■ Exercise brief:
Swap "連絡先" for "お問い合わせ" in each of the records below, and leave everything else as it is.

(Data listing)
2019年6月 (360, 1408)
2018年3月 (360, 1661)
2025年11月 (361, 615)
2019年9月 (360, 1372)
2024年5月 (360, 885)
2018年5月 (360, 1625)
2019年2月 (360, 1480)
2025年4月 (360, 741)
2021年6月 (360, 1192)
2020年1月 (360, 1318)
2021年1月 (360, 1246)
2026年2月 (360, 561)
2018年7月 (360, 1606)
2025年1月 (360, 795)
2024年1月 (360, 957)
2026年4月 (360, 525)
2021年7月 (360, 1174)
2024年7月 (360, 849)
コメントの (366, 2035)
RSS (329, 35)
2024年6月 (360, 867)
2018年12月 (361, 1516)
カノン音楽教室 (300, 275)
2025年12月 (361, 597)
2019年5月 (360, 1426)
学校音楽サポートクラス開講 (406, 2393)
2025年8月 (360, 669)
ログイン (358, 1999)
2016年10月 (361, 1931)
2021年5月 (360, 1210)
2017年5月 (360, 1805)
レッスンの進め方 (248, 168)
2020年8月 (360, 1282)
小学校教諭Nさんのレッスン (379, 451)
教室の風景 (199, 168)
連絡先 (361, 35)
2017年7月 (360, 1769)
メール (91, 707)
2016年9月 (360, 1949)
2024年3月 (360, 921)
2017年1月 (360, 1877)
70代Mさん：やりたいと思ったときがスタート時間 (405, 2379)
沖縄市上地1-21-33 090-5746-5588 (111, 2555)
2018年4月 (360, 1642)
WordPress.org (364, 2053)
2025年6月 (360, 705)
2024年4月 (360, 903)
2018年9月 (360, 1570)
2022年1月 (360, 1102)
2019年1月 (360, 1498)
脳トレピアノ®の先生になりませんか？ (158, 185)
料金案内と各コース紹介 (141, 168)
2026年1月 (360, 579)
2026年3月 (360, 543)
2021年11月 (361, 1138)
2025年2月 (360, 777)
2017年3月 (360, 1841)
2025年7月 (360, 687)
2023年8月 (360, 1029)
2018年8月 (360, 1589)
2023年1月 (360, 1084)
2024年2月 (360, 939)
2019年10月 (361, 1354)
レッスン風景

■ Output of the exercise:
2019年6月 (360, 1408)
2018年3月 (360, 1661)
2025年11月 (361, 615)
2019年9月 (360, 1372)
2024年5月 (360, 885)
2018年5月 (360, 1625)
2019年2月 (360, 1480)
2025年4月 (360, 741)
2021年6月 (360, 1192)
2020年1月 (360, 1318)
2021年1月 (360, 1246)
2026年2月 (360, 561)
2018年7月 (360, 1606)
2025年1月 (360, 795)
2024年1月 (360, 957)
2026年4月 (360, 525)
2021年7月 (360, 1174)
2024年7月 (360, 849)
コメントの (366, 2035)
RSS (329, 35)
2024年6月 (360, 867)
2018年12月 (361, 1516)
カノン音楽教室 (300, 275)
2025年12月 (361, 597)
2019年5月 (360, 1426)
学校音楽サポートクラス開講 (406, 2393)
2025年8月 (360, 669)
ログイン (358, 1999)
2016年10月 (361, 1931)
2021年5月 (360, 1210)
2017年5月 (360, 1805)
レッスンの進め方 (248, 168)
2020年8月 (360, 1282)
小学校教諭Nさんのレッスン (379, 451)
教室の風景 (199, 168)
お問い合わせ (361, 35)
2017年7月 (360, 1769)
メール (91, 707)
2016年9月 (360, 1949)
2024年3月 (360, 921)
2017年1月 (360, 1877)
70代Mさん：やりたいと思ったときがスタート時間 (405, 2379)
沖縄市上地1-21-33 090-5746-5588 (111, 2555)
2018年4月 (360, 1642)
WordPress.org (364, 2053)
2025年6月 (360, 705)
2024年4月 (360, 903)
2018年9月 (360, 1570)
2022年1月 (360, 1102)
2019年1月 (360, 1498)
脳トレピアノ®の先生になりませんか？ (158, 185)
料金案内と各コース紹介 (141, 168)
2026年1月 (360, 579)
2026年3月 (360, 543)
2021年11月 (361, 1138)
2025年2月 (360, 777)
2017年3月 (360, 1841)
2025年7月 (360, 687)
2023年8月 (360, 1029)
2018年8月 (360, 1589)
2023年1月 (360, 1084)
2024年2月 (360, 939)
2019年10月 (361, 1354)
レッスン風景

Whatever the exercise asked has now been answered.